(THE RECORDS)
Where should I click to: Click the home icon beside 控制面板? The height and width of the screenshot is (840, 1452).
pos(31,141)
--
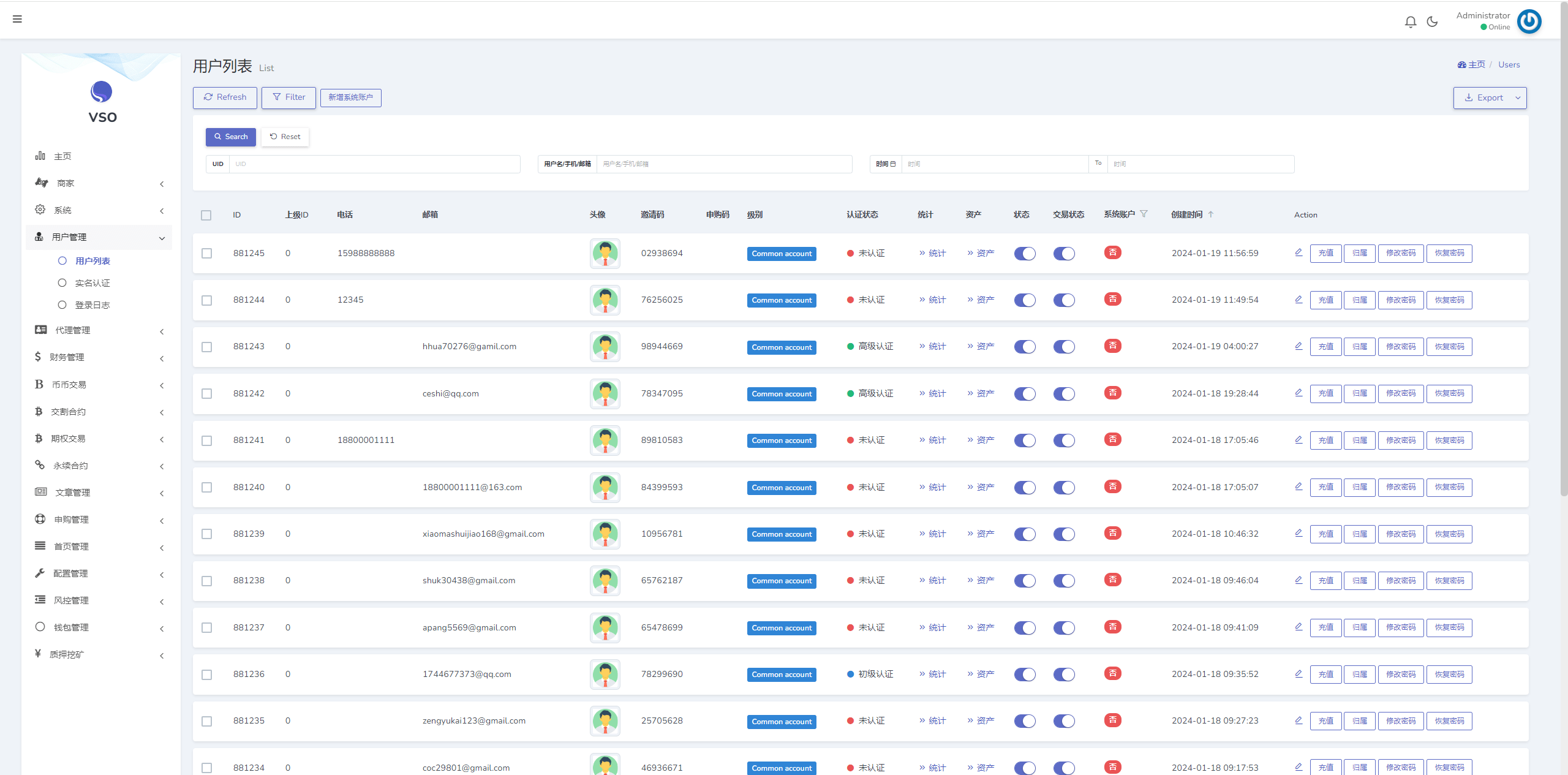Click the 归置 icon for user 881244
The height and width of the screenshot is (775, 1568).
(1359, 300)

(WORK TO COMPLETE) Render the data above as a JSON list of strings, one string per line and with blank lines omitted, beginning at the line that has "Where should I" and stopping after the line that has "pos(31,141)".

(SOLUTION FOR THIS PROBLEM)
[
  "Where should I click to: Click the home icon beside 控制面板? The height and width of the screenshot is (840, 1452).",
  "pos(31,141)"
]